Теперь я видела всё. Чётко, ясно, безжалостно. Как под рентгеном.

Я видела, как устроен этот мир. Деньги, связи, власть — вот что имеет значение. Не любовь. Не честность. Не верность.

Зинаида купила экспертизу, прокурора, судью. Эдуард Крашевский — отец Элины — наверняка помог. У него медиахолдинг, связи в прокуратуре. Для таких, как он, уничтожить сироту из детдома — всё равно что муху прихлопнуть.

А Саша... Саша просто позволил.

Он не пришёл на суд. Не нанял адвоката. Не попытался разобраться.

Он поверил им, а не мне.

И это — больнее всего.

Не тюрьма. Не пятнадцать лет. Не то, что заберут ребёнка.

То, что он — не пришёл.

Дни в санчасти.

Я ела — через силу, для Алёши. Спала — урывками, просыпаясь от кошмаров. Лежала — часами, глядя в потолок, считая трещины.
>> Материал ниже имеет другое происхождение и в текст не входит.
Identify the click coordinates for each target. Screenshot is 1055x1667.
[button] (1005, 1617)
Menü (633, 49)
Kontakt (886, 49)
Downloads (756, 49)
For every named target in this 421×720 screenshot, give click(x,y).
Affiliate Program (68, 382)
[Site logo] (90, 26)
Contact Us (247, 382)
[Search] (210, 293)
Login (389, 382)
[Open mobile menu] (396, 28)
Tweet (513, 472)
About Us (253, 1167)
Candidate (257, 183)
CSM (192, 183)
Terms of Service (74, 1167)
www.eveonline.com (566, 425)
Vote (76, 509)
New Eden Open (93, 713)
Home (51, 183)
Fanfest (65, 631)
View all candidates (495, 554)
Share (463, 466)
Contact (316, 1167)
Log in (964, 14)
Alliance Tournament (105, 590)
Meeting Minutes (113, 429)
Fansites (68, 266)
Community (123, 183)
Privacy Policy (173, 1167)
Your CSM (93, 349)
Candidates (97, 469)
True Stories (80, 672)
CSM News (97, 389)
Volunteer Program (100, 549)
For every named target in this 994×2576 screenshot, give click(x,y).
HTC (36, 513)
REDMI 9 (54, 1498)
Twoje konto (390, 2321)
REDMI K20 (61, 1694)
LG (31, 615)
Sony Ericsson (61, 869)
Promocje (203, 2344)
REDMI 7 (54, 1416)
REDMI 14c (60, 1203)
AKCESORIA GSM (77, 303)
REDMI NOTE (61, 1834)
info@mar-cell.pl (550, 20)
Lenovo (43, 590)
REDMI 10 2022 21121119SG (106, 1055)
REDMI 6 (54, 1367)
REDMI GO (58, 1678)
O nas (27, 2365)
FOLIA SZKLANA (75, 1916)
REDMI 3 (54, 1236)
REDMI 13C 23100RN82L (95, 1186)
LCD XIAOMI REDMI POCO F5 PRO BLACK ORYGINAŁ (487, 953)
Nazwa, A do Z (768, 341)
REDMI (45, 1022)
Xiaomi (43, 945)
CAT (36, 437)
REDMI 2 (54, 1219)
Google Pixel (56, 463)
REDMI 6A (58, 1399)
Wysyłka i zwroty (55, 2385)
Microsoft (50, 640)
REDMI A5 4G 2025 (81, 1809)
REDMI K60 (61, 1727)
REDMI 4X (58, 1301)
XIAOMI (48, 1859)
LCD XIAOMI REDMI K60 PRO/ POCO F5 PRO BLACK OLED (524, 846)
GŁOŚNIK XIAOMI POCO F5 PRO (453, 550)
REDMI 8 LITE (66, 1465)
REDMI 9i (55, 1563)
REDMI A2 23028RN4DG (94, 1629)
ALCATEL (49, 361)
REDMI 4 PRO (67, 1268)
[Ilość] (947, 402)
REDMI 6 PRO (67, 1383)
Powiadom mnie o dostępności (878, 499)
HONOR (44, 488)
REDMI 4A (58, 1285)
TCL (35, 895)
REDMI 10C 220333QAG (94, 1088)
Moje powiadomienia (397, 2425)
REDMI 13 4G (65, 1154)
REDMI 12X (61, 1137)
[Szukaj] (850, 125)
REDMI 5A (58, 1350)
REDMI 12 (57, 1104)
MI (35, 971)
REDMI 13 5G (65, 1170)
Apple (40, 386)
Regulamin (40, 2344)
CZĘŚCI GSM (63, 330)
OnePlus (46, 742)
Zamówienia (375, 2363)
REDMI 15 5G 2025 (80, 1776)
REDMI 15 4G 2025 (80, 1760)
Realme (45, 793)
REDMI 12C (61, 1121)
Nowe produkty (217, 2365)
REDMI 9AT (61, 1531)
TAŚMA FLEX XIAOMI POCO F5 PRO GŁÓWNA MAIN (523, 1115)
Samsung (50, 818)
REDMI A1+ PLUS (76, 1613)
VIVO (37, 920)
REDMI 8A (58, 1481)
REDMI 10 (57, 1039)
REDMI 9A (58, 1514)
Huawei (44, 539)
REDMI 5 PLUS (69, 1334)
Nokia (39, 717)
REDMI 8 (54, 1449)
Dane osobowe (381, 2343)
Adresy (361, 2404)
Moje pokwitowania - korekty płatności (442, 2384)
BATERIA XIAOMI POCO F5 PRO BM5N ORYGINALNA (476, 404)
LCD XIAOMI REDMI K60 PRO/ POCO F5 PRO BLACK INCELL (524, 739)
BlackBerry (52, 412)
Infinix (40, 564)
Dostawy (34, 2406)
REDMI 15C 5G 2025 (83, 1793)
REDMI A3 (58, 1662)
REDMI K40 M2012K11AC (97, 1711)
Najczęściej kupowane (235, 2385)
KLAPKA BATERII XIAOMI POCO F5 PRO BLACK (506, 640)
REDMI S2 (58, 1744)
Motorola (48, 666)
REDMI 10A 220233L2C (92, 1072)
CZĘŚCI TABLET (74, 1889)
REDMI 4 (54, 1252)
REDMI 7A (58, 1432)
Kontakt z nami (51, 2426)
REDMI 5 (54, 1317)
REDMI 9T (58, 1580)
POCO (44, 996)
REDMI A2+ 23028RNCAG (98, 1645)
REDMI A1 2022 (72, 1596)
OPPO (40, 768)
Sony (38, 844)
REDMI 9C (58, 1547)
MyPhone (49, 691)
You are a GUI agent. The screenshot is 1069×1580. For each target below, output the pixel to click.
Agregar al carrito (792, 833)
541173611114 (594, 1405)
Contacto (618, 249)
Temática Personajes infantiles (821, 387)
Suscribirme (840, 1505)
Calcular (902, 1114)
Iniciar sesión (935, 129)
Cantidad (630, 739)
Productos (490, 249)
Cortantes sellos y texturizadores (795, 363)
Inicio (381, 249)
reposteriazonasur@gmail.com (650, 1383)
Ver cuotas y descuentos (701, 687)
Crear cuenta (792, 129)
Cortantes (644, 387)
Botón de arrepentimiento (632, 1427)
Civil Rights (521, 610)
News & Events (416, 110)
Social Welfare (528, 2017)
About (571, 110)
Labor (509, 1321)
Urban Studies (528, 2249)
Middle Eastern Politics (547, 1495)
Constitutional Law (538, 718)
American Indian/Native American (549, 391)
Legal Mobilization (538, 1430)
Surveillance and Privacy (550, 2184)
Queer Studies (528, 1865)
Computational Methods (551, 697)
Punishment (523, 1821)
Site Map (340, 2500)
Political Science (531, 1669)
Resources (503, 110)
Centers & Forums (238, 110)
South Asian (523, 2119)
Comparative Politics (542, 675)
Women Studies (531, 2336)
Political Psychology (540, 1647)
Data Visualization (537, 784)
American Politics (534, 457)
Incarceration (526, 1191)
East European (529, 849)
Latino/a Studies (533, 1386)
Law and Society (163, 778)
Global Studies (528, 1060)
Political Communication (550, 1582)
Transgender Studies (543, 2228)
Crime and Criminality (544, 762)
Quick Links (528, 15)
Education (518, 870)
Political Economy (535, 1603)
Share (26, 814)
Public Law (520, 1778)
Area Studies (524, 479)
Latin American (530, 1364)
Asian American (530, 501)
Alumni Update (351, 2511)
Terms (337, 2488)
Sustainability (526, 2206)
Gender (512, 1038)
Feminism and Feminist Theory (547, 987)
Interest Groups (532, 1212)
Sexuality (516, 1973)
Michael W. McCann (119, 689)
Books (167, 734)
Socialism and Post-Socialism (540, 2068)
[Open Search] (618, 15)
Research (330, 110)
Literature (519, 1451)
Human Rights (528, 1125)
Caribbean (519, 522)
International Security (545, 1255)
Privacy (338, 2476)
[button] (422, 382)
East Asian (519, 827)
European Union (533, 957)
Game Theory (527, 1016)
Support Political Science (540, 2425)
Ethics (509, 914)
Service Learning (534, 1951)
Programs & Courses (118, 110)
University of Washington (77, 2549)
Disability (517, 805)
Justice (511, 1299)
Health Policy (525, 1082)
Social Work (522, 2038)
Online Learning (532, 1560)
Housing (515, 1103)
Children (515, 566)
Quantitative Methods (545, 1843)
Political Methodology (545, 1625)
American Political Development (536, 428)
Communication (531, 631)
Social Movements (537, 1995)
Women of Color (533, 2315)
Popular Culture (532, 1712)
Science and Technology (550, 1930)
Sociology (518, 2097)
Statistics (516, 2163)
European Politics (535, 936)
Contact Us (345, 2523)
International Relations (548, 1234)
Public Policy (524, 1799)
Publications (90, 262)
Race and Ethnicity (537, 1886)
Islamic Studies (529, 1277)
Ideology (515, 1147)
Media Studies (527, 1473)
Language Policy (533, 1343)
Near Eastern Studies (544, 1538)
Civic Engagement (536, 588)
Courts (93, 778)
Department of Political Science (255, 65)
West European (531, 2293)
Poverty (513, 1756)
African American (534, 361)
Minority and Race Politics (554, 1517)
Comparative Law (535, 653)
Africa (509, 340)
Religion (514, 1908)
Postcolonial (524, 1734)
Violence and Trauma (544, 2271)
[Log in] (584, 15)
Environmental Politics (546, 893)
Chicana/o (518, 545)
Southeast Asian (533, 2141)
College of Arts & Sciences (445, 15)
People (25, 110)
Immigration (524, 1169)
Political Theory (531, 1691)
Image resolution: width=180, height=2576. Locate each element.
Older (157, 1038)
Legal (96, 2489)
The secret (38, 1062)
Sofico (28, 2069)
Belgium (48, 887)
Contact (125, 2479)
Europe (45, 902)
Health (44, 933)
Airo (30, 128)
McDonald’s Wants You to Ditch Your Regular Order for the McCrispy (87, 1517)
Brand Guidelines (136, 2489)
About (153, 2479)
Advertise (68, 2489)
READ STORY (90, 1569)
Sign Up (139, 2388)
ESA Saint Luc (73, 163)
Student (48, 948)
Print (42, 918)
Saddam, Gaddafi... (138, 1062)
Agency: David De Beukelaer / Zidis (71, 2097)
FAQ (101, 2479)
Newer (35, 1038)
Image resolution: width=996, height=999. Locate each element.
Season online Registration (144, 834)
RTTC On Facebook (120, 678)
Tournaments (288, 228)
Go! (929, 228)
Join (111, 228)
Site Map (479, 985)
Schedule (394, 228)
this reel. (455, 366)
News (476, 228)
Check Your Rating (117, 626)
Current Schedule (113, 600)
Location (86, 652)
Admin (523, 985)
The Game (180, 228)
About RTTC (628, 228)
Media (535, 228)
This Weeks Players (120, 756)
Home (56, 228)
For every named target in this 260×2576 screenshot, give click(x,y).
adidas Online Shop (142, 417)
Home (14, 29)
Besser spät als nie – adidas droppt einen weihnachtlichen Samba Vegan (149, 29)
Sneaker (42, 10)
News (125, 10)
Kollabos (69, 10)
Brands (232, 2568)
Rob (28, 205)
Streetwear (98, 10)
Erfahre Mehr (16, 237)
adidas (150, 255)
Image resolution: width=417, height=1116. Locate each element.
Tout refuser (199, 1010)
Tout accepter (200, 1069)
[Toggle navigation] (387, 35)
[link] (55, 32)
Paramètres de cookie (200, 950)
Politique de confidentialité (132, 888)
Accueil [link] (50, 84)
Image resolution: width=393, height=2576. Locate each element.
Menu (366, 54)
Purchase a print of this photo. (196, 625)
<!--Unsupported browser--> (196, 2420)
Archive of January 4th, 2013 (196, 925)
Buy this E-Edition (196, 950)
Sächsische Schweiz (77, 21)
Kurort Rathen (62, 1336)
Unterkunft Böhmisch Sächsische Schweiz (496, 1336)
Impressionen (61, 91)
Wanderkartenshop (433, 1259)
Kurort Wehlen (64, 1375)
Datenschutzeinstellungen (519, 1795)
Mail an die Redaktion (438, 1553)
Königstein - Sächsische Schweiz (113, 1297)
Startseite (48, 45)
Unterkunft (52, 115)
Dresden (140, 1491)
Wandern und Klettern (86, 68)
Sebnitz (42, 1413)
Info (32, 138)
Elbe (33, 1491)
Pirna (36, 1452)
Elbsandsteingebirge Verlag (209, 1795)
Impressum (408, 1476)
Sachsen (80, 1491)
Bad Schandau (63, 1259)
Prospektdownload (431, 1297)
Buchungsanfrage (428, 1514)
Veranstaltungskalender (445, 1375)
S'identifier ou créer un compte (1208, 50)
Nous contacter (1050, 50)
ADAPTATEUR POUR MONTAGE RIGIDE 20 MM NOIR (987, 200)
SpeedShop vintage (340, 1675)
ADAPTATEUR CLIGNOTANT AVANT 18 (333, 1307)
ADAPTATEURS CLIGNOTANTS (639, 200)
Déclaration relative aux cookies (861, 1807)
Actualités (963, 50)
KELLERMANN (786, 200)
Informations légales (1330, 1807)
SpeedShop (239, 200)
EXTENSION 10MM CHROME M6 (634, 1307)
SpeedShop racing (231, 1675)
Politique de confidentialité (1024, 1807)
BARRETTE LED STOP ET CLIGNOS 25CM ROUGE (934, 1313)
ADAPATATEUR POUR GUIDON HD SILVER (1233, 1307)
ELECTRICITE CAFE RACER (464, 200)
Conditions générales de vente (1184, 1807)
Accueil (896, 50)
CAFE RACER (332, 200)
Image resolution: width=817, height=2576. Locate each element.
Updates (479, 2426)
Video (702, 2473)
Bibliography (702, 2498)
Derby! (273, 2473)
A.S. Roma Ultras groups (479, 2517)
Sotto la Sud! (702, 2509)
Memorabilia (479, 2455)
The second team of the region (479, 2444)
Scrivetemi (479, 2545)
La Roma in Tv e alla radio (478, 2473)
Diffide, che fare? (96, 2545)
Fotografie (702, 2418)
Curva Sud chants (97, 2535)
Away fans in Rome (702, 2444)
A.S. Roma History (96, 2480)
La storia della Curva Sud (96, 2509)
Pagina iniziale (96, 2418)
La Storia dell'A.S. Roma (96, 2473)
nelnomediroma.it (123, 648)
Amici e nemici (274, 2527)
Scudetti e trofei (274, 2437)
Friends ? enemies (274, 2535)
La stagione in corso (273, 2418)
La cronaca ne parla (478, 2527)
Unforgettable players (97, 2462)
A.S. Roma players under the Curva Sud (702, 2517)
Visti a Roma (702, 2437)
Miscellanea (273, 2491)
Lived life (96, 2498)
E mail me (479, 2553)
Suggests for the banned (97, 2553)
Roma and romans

Их было сто сорок семь. Я знала каждую.

Марго прислала записку — через санитарку, которая за сигареты делала что угодно. «Держись, куколка. Ты сильнее, чем думаешь».

Сильнее.

Детдомовские — сильные. Нас жизнь закалила раньше, чем мы научились ходить. Мы умеем терпеть боль, глотать слёзы, вставать после ударов.

Но эта боль... эта боль была другой.

Она не била — она выедала изнутри. Медленно, методично, день за днём.

Я думала о нём. Постоянно. Против воли.

Что он делает сейчас? Спит с ней — с Элиной? Смеётся над завтраком? Забыл моё лицо?

Помнит ли он, как я пахну? Как звучит мой голос? Как я закидываю ногу на него во сне?

Помнит ли он хоть что-то — или я уже стёрта, как ошибка, как случайная клякса на безупречном холсте его жизни?

От этих мыслей хотелось выть. Царапать стены. Биться головой о железную спинку кровати.

Но я не делала этого.

Ради Алёши.

Он толкался — всё реже, всё слабее. Ему оставалось немного. Скоро он появится на свет — здесь, в тюремной больнице, под лампами дневного света, в руках врача, который принял сотни таких детей.

И его заберут.

А я — останусь.

Пятнадцать лет.

Как это пережить? Как проснуться утром и знать, что твой ребёнок — где-то, без тебя, среди чужих людей?

Как вообще жить после этого?

Я не знала тогда, что жизнь готовила мне удар ещё страшнее.

Что Алёшу не заберут в детдом.

Что он не доживёт до этого.

Что через три недели я буду держать его — маленького, синеватого, с глазами цвета серого неба — и считать секунды.

Шестнадцать минут.

Вся его жизнь — шестнадцать минут.

Но в те дни, в санчасти, я ещё не знала. Ещё надеялась. Ещё строила планы — как буду бороться за него, как добьюсь права на свидания, как выйду раньше за хорошее поведение.

Надежда — жестокая вещь.

Она держит тебя на плаву, когда нужно утонуть.

Она заставляет дышать, когда нужно перестать.

Она обещает: всё будет хорошо, всё наладится, всё образуется.

А потом — бьёт. Наотмашь. Без предупреждения.

И ты падаешь.

И понимаешь: надежда — это не спасение.

Это отсрочка приговора.

Той ночью я лежала в темноте и слушала тишину.

Не ту, в которой тонут. Другую. Ту, в которой рождается что-то новое.